Brano di lettura:
[Discussioni] nuovo concetto: inquinamento informatico
Roberto A. Foglietta
roberto.foglietta a gmail.com
Ven 25 Maggio 2007 09:42:29 CEST
Il 24/05/07, Antonio Russo<antonio a softwarelibero.it> ha scritto:
> Il giorno gio, 24/05/2007 alle 15.30 +0200, Roberto A. Foglietta ha
> scritto:
>
> > Partner troppo grandi per molte piccole aziende italiane. Questo IMHO
> > è il motivo principale per cui varrebbe la pena di fare un contenitore
> > (magari futuro consorzio) che raccolga le imprese che offrono servizi
> > basati su software libero.
>
> Arrivi in leggero ritardo, il consorzio esiste già da 3 anni :-)
> http://www.consorziocirs.it/
Il fatto di partire da contenitore e poi diventare consorzio oppure
viceversa non portano allo stesso risultato. Infatti tu hai catalogato
un centinaio di aziende che operano nel software libero mentre lì ve
ne sono 9. Se le altre 91 aziende formassero un contenitore
probabilmente sarebbero le 9 iniziali a doversi spostare nel
contenitore delle ultime arrivate (è successo un milione di volte che
i precursori siano poi stati superati da quelli arrivati in ritardo ma
che hanno saputo sfruttare il "momentum" piuttosto che l'anticipo).

[Righe per individuare testo ed elementi]

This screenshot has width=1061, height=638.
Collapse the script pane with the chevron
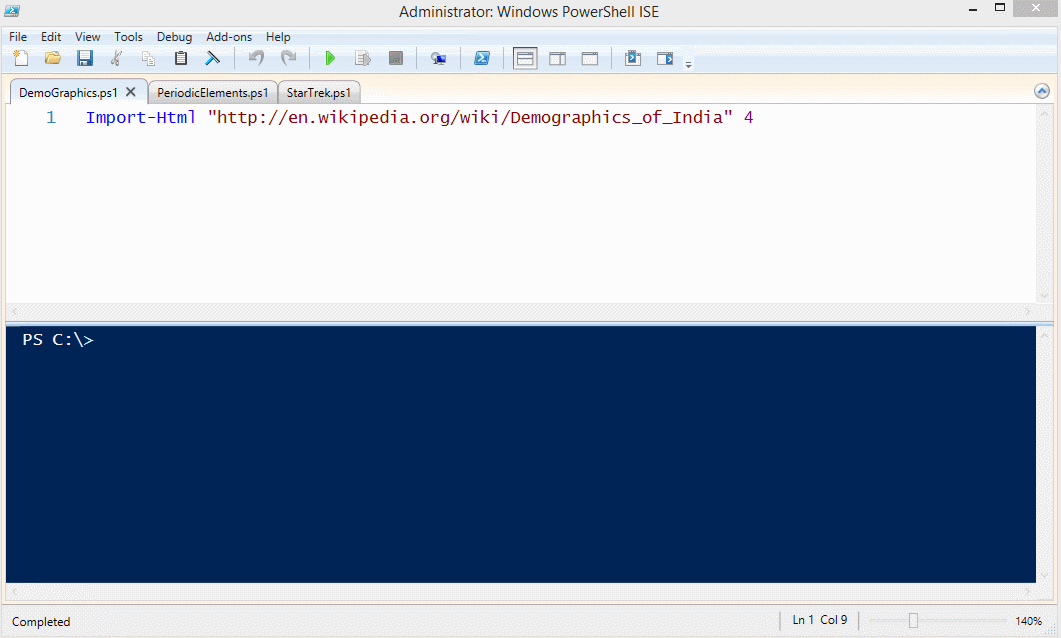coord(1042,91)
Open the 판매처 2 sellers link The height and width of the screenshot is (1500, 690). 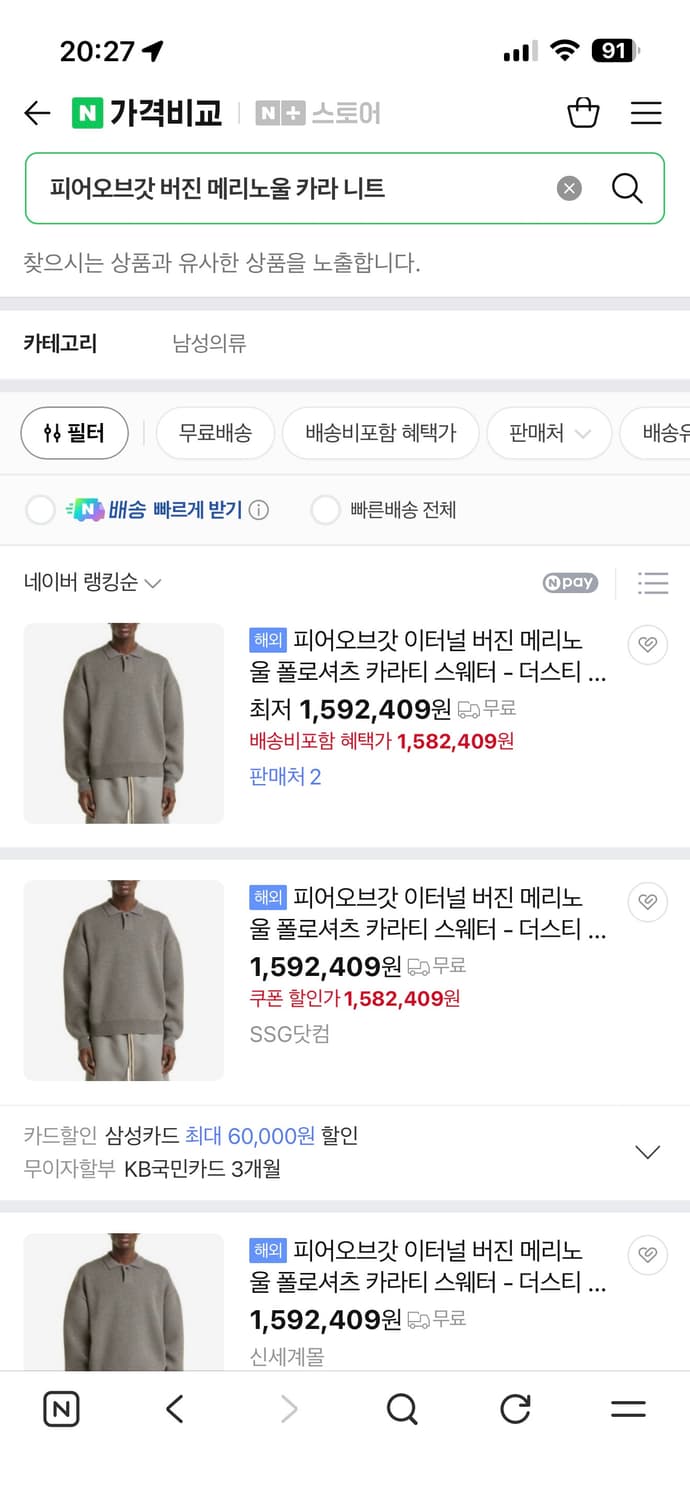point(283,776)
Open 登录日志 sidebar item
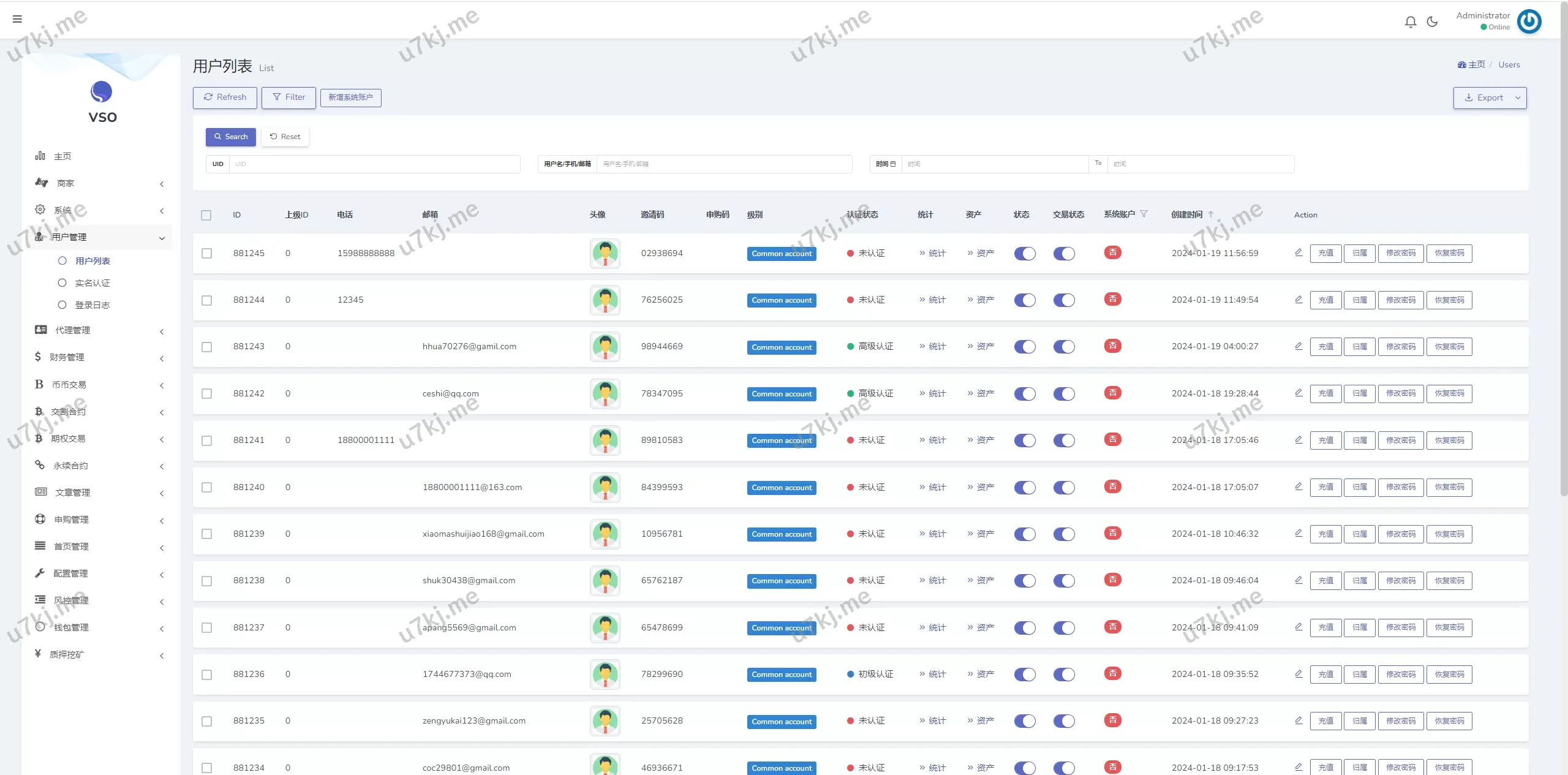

Obiettivo dichiarato 1: Restituisci il passo del messaggio sul consorzio compreso tra "[Discussioni] nuovo concetto: inquinamento" e "su software libero.", estremi inclusi.
Obiettivo dichiarato 2: Secondo la risposta di Antonio Russo citata nel messaggio sul consorzio, da quanti anni esiste già il consorzio?
Obiettivo dichiarato 3: Prosegui il messaggio sul consorzio dal punto in cui si interrompe.
Le righe sono materiale a sé, distinto dal messaggio sul consorzio.

Risposta finale 1:
[Discussioni] nuovo concetto: inquinamento informatico
Roberto A. Foglietta
roberto.foglietta a gmail.com
Ven 25 Maggio 2007 09:42:29 CEST
Il 24/05/07, Antonio Russo<antonio a softwarelibero.it> ha scritto:
> Il giorno gio, 24/05/2007 alle 15.30 +0200, Roberto A. Foglietta ha
> scritto:
>
> > Partner troppo grandi per molte piccole aziende italiane. Questo IMHO
> > è il motivo principale per cui varrebbe la pena di fare un contenitore
> > (magari futuro consorzio) che raccolga le imprese che offrono servizi
> > basati su software libero.

Risposta finale 2: Da 3 anni.

Risposta finale 3:
<joke> Se poi qualcuno pensa che questa sia un'ingiustizia sappia che
in fondo l'universo è musica e nella musica conta la capacità di
andare a tempo. </joke>
La velocità con cui un contenitore riesce ad espandersi è una
funzione esponenziale del numero dei contenuti. Quasi piatta
all'inizio, molto ripida nel mezzo e quasi piatta quando si è prossimi
ad aver incluso tutti quelli "aventi le caratteristiche o interesse".
Di solito poi per cresce ancora bisogna allentare i paletti (cioè le
discriminanti d'ingresso) e questo processo di allargamento dei
paletti porta in genere alla dissoluzione dell'ente stesso. Ecco
perchè invece la rivalutazione in consorzio è una strada alternativa
all'allargamento infinito: crescita in verticale, capacità di
differenziazione, valore aggiunto.
La letteratura economica principalmente di provenienza americana (io
non sono aggiornatissimo, parlo di volumi considerati attuali, scritti
10 anni fa e passati per essere i migliori) sostengono che
l'importanza di un contenitore è una funzione polinomiale del numero
dei contenuti. In realtà nella medesima letteratura è perfettamente
spiegato e compreso il concetto di commodity per il quale un servizio
o un bene si dà per scontato e quindi diventa un diritto e quindi non
si riesce a vendere di per se` (e qui nasce la teoria del valore
aggiunto, cioè della differenziazione in termini pratici o immaginari
[1]). Senza voler mettere in dubbio questi autori la mia sensazione è
che tale importanza (polinomiale) sia da moltiplicarsi per la derivata
del numero (tasso di crescita). Ora è vero che io sto confondendo
importanza con valore (inteso come differenza fra costo e venduto) ma
in ambito di PR (perchè un contenitore come quello proposto dovrebbe
avere lo scopo di fare da cassa di risonanza) le due cose sono
pressoché equivalenti.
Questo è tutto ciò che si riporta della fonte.